Waiting time had the strongest effect on survival once a patient got on a transplant list. At centers with the longest wait times, patients’ risk of death was a third higher than at those with the shortest waits.

Centers that had the highest proportions of donors considered high-risk because of age, cause of death, history of hypertension, or certain clinical measurements, had a slight elevation in death rates.

Past center performance, in terms of historical death rates, also had a slight positive effect on survival.

Contrary to expectations, the number of transplants a center does a year was not associated with patient survival. In general, high-volume centers are thought to have greater expertise, resources and facilities. But that seems a less important consideration for people who are still waiting to receive an organ.

“Maybe it does have some degree of benefit if you do reach the transplant episode, but many candidates don’t,” Schold said.

Waiting times and other information about transplant centers are available online from the Scientific Registry of Transplant Recipients and the U.S. Renal Data System.

Still, many patients might not feel that they have a choice — they go where their physician or insurer tells them to, or to the center closest to home.

“Patients should ask the question ‘how likely am I to get a kidney at this center?’” said Dr.
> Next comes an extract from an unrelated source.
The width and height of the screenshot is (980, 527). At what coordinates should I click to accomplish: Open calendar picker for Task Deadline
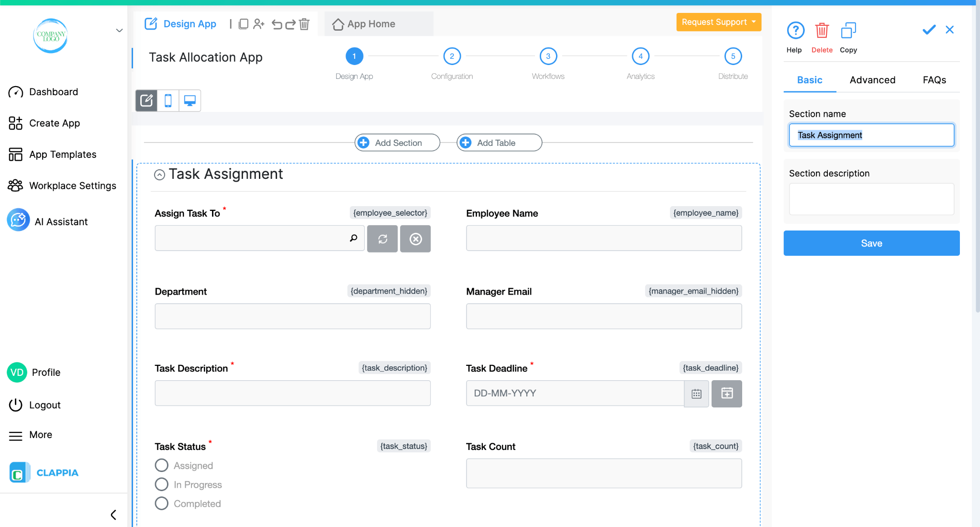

Robert Gaston, head of transplant nephrology at the University of Alabama at Birmingham, who was not involved in the study. “I think it’s reasonable to ask that of their doctor, their insurance company and the transplant center they’re referred to.”

But whether patients have much choice in selecting a transplant center may be less important than just raising the issue of whether listing preferences and practices at different centers might need scrutiny, UCLA’s Cecka said.

Just as his identification in the 1970s of the “center effect” on transplantation outcomes sparked interest in reducing skill differences among centers, this newly described “center effect” on candidate survival might invite a look at how to improve wait-listed patients’ chances by addressing center variations.

Experts caution that center factors change over time, and that what might be the best place to go in a given year might not be the following year.

“Personnel and practices change — it’s not a static picture,” Gaston said.